▶ [AIM OF THE TASK] From the line with "The image size is (442, 363)." to the line with "The width and height of the screenshot is (415, 289).", retype every line exactly, including those two, and leave out the rest of the data below.

▶ [Collected data entries]
______
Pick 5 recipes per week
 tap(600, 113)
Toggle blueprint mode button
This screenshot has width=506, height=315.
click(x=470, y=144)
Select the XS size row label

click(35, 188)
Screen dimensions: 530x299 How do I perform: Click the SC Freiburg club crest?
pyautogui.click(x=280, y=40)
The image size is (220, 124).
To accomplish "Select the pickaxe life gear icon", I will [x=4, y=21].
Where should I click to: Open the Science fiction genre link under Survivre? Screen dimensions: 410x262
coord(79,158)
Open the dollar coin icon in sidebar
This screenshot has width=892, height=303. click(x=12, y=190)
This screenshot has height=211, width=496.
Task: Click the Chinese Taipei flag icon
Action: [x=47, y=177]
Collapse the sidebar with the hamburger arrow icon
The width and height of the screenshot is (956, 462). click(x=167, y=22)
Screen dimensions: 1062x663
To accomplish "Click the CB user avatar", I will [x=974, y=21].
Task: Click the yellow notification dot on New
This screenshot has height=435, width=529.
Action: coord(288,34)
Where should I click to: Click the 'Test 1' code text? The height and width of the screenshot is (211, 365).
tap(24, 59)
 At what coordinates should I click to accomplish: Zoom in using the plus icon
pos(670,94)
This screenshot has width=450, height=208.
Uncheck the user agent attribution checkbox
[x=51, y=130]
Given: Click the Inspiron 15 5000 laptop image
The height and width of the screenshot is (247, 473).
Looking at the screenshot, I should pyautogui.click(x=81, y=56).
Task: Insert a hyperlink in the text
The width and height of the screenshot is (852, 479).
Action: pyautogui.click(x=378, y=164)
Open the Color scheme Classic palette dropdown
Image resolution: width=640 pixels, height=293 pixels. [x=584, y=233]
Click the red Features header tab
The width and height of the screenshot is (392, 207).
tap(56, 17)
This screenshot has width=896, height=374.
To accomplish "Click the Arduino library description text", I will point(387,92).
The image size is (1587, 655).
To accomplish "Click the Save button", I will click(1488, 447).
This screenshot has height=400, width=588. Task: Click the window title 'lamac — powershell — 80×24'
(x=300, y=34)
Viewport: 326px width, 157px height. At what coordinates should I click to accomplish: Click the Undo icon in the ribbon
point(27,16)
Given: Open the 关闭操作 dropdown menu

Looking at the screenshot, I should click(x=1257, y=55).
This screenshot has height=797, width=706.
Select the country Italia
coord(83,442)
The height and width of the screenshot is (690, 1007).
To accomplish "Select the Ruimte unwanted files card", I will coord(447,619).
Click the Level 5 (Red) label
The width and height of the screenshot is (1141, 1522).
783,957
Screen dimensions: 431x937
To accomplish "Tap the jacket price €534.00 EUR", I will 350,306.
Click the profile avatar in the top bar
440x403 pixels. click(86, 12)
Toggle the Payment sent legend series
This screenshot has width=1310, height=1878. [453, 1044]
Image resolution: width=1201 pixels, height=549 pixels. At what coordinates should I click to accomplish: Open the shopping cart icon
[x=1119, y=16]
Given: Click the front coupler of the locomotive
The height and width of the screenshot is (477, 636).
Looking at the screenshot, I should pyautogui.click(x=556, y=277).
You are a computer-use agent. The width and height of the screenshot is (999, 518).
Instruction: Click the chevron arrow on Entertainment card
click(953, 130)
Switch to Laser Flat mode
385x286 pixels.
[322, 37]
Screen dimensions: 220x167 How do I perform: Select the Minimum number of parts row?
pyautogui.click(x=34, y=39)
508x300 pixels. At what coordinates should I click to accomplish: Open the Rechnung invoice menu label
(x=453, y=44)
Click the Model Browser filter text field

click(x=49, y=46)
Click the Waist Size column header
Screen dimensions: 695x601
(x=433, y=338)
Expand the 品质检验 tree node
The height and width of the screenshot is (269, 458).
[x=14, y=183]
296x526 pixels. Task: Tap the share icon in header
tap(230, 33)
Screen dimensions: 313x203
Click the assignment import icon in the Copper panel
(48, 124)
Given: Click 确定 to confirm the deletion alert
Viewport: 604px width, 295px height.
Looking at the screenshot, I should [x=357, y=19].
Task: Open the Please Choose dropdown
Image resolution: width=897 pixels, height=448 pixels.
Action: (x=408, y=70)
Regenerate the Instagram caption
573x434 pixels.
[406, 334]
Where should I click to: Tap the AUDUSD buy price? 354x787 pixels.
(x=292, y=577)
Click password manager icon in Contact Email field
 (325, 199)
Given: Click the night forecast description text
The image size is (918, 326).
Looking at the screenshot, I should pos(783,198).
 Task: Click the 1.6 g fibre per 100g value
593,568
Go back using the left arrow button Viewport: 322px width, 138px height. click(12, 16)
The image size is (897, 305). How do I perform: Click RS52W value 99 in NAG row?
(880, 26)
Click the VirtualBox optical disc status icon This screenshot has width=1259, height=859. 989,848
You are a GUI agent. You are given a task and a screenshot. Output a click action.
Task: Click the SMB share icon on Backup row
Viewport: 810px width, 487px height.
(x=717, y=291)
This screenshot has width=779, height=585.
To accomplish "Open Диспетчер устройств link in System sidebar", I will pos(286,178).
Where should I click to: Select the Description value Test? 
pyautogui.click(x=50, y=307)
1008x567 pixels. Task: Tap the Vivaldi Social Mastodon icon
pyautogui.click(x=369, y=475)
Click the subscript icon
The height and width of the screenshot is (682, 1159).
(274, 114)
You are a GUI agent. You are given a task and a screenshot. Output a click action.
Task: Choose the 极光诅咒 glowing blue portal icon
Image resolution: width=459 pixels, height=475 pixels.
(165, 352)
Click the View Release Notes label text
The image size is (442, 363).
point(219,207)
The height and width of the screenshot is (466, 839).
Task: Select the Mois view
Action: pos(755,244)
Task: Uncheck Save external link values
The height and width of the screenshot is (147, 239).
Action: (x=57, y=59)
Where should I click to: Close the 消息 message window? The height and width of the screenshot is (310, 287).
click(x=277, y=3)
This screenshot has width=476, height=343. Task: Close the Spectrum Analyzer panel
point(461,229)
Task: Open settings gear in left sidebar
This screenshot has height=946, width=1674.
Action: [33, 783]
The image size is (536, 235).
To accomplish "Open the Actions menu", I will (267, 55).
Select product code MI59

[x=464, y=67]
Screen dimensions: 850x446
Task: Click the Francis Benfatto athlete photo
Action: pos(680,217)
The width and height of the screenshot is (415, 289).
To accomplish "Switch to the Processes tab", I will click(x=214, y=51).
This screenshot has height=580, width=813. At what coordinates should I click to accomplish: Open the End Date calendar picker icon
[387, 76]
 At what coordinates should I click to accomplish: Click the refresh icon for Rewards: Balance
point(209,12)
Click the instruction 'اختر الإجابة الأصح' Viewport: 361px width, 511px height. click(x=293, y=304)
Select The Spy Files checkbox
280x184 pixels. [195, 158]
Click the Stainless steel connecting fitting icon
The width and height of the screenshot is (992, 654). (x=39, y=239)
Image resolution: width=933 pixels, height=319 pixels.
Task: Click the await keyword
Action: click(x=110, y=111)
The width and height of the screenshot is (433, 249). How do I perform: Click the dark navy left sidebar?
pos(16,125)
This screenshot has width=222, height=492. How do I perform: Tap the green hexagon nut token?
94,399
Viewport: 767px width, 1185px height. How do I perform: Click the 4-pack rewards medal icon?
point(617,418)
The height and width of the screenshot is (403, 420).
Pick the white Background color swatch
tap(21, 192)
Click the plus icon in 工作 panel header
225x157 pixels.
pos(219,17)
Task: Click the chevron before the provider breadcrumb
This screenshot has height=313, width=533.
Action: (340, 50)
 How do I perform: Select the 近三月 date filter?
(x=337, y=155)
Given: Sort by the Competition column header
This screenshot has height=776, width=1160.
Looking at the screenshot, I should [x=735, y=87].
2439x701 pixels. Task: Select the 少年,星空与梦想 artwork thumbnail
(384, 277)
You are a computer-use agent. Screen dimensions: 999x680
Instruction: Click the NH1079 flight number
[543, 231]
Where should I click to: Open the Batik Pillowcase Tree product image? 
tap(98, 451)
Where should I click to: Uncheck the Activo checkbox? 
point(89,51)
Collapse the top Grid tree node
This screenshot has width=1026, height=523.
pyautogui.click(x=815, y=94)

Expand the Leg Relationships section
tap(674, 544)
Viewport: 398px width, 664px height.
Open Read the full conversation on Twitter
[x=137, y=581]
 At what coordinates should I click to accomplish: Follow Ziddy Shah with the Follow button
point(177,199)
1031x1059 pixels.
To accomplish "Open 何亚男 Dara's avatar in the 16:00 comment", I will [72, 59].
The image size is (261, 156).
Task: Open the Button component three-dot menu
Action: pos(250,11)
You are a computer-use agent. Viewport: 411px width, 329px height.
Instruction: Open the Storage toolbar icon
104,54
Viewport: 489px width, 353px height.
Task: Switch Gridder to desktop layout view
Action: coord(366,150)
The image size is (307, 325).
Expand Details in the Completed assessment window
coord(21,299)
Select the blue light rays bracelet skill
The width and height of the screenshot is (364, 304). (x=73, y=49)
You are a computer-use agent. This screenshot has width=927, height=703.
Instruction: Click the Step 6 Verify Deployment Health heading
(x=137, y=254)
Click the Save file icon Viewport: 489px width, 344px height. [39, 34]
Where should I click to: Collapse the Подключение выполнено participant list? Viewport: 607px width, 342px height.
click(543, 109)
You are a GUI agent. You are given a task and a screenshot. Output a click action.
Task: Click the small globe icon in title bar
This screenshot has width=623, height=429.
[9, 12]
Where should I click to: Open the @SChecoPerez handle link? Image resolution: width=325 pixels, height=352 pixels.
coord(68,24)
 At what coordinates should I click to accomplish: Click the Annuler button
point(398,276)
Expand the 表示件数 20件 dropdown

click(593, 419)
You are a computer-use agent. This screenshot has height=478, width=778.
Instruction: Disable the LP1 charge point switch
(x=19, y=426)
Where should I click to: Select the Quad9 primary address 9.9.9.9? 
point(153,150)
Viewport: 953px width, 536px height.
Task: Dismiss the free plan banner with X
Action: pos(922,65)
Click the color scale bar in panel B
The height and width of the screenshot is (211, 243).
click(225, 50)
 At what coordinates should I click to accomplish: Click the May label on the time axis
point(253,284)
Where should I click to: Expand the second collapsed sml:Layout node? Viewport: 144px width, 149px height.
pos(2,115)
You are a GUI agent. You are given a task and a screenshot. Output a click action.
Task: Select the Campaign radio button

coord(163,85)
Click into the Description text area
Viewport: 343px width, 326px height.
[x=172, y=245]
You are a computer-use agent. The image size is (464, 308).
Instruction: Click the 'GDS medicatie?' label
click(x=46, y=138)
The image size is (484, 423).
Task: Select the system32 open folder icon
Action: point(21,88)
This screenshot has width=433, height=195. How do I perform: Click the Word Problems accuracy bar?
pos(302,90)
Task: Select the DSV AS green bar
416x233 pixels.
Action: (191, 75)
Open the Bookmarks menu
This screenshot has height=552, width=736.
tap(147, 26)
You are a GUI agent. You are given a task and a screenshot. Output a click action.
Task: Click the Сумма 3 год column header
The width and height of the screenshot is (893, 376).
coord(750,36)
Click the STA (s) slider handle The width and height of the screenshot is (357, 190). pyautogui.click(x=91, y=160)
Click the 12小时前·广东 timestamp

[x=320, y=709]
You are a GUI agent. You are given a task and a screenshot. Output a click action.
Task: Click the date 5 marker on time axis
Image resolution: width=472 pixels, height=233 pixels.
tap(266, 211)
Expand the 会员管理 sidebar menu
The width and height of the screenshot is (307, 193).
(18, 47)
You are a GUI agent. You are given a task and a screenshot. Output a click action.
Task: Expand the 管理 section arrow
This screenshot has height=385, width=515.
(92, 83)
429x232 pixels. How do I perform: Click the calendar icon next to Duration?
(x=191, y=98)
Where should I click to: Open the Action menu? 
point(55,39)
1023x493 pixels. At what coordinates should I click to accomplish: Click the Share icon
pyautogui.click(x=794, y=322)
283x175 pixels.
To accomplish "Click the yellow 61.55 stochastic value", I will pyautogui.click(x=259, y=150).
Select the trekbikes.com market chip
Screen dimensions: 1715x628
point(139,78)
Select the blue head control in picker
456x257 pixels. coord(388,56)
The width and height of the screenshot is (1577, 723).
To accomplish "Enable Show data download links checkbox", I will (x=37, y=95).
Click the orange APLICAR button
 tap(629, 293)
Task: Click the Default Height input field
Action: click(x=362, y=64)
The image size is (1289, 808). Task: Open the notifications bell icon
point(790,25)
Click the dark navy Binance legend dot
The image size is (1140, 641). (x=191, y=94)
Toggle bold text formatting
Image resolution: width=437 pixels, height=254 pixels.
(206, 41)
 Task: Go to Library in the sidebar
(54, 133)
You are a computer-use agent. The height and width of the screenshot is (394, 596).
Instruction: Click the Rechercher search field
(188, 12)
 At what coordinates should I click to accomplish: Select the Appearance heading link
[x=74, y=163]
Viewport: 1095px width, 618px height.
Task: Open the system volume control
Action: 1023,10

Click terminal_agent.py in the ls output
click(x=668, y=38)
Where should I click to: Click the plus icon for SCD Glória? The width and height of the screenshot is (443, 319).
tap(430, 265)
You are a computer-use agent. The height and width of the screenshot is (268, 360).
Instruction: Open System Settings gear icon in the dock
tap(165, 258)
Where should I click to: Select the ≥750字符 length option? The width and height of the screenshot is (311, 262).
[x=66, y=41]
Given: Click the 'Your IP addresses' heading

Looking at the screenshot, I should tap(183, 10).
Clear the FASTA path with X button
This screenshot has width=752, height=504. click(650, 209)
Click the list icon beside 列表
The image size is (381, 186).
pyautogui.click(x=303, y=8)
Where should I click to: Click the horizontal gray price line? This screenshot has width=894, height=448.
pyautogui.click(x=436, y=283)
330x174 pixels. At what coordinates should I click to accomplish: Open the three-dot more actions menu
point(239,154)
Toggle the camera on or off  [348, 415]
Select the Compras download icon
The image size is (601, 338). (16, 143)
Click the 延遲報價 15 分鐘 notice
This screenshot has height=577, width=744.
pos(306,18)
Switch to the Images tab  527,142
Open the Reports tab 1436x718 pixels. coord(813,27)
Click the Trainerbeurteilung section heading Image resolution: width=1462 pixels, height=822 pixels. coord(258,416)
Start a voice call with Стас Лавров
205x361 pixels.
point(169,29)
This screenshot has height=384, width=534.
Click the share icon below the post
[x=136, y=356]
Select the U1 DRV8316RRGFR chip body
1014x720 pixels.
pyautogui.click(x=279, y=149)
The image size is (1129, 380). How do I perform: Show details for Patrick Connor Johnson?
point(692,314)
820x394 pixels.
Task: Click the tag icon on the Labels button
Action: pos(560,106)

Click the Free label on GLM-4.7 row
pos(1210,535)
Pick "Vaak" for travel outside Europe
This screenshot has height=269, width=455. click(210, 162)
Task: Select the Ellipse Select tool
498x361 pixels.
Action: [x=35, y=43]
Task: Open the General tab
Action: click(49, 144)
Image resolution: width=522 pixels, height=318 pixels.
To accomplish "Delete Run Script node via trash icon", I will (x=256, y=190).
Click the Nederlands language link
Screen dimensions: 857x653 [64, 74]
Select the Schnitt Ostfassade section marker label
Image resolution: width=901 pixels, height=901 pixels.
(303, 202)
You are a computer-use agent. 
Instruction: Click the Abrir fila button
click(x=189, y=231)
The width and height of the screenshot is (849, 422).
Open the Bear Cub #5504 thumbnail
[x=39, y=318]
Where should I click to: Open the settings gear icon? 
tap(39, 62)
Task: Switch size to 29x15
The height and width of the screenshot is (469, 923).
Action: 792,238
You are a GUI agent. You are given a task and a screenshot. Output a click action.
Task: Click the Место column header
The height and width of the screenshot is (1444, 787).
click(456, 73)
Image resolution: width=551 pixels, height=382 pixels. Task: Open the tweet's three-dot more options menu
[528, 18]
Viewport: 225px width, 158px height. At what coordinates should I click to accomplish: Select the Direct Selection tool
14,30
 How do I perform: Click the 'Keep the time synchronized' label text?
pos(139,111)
______
▶ [EXERCISE ANSWER]
The image size is (442, 363).
point(219,207)
The height and width of the screenshot is (466, 839).
Task: Select the Mois view
Action: pos(755,244)
Task: Uncheck Save external link values
The height and width of the screenshot is (147, 239).
Action: (x=57, y=59)
Where should I click to: Close the 消息 message window? The height and width of the screenshot is (310, 287).
click(x=277, y=3)
This screenshot has width=476, height=343. Task: Close the Spectrum Analyzer panel
point(461,229)
Task: Open settings gear in left sidebar
This screenshot has height=946, width=1674.
Action: [33, 783]
The image size is (536, 235).
To accomplish "Open the Actions menu", I will (267, 55).
Select product code MI59

[x=464, y=67]
Screen dimensions: 850x446
Task: Click the Francis Benfatto athlete photo
Action: pos(680,217)
The width and height of the screenshot is (415, 289).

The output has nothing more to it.